A convicted forger is fighting extradition to Romania because the country's prison cells are too small.
In a landmark case, Danut Nitoi claims his human rights would be breached if he was forced a serve out a four-year sentence in a room measuring between about 6ft 6inches and 9ft 10 inches squared.
The 28-year-old has secured legal aid to fight his case through the Scottish courts after being detained a European Arrest Warrant in October.
Nitoi argues that the cell in an open prison in Romania would amount to a breach of Article 3 of the European Court of Human Rights, which outlaws "torture and inhuman or degrading treatment or punishment".
If successful, Nitoi could severely hamper the ability of the UK to extradite or deport to Romania's overcrowded jails.

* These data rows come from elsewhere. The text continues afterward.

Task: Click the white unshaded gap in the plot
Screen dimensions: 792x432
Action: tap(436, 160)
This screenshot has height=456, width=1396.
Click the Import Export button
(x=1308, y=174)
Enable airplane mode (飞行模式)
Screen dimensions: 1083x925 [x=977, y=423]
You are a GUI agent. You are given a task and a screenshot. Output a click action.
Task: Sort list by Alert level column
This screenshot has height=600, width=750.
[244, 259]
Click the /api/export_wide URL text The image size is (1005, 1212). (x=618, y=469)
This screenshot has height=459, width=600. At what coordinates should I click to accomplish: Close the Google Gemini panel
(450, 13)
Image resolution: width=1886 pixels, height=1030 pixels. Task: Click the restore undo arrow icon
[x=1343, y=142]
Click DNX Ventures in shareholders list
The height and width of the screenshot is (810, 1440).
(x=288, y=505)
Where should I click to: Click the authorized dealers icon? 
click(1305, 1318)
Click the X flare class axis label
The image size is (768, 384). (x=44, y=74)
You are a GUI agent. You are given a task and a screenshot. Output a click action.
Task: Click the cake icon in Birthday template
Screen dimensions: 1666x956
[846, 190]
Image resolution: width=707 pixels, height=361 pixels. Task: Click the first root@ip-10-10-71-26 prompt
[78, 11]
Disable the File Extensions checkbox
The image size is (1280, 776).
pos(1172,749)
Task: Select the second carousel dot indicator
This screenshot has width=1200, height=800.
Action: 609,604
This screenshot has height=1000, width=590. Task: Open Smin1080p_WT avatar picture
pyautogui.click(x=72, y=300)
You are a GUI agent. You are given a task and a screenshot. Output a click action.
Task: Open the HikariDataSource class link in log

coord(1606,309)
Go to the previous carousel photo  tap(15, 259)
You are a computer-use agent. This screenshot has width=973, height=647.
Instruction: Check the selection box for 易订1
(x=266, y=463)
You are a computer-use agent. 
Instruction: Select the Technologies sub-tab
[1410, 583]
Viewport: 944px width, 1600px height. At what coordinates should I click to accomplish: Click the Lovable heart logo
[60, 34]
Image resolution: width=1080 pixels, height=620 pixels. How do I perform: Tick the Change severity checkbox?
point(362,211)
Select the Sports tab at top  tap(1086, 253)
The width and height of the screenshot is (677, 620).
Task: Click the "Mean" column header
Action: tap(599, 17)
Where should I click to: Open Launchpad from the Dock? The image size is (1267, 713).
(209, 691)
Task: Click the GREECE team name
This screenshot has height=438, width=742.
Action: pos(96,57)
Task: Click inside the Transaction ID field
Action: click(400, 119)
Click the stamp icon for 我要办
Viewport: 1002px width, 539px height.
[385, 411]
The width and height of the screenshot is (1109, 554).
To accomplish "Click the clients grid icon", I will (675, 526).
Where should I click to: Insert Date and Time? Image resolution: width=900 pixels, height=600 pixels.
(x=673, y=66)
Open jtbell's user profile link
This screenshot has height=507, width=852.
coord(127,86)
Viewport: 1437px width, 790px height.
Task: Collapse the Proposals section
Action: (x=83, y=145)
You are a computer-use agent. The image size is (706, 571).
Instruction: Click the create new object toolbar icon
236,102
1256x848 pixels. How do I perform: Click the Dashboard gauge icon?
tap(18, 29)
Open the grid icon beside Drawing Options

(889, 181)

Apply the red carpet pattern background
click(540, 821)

His case follows similar actions under the article that led the European Court of Human Rights to rule that Italian prisons were so overcrowded they breached the human rights of inmates.
That ruling, in 2013, led an English judge to hold up the extradition of a Mafia don, Domenico Rancadore, to Italy last year.
The High Court in London last month finally allowed the 65-year-old, who had been hiding in England, to be extradited to serve a seven-year sentence handed down in his absence more than two decades ago.
Nitoi, who had been living in Aberdeen, was granted legal aid to appeal against his extradition at the High Court in Edinburgh on Thursday.
He had been ordered to be extradited late last year at Edinburgh Sheriff Court despite a letter from the Romanian prison authorities saying he would be held in a cell of "between two metres squared and three metres squared including bed and furniture".
Advocate Stephen Govier, for Nitoi, said it wasn't clear how big the cell would be. He said: "Is it two metres squared or is it three? Is two meters (6f 6inches) acceptable? Is three (9ft 10inches)?" Referring to the Romanian letter, he added: "It does not give a clear answer."
There is no internationally accepted minimum size of cell.
In Scotland, a single cell is a minimum of about 22ft 11 inches squared, with a prisoner in a shared cell having at least 13ft 1 inches squared, not including toilet.
Prisons, however, have also suffered severe overcrowding in recent years.
The extradition appeal, however, heard that Scottish conditions were "neither here nor there" in respect of Nitoi's case.
The Italian ruling was made on the basis of general overcrowding rather than specific size of cells.
Italy in 2013 had 61,500 people in jails built for under 48,000.
David Dickson, advocate depute, of the Crown Office's International Co-operation Unit, stressed the European Human Rights Convention and not not-existent supranational jail standards were the test for extradition.
He said: "We are in a grey area as to whether two to three metres squared in itself is an automatic breach and an assurance [from the Romanian authorities] is required."
Mr Govier and colleagues had made four unsuccessful bids for legal aid to pursue Nitoi's case. The High Court of Justiciary finally granted funding. The court will now hear Nitoi's arguments in April.
Nitoi was convicted in his absence in Romania and jailed for four years.
At least two Romanians have been successfully extradited from Scotland over the last four years, both for very serious offences.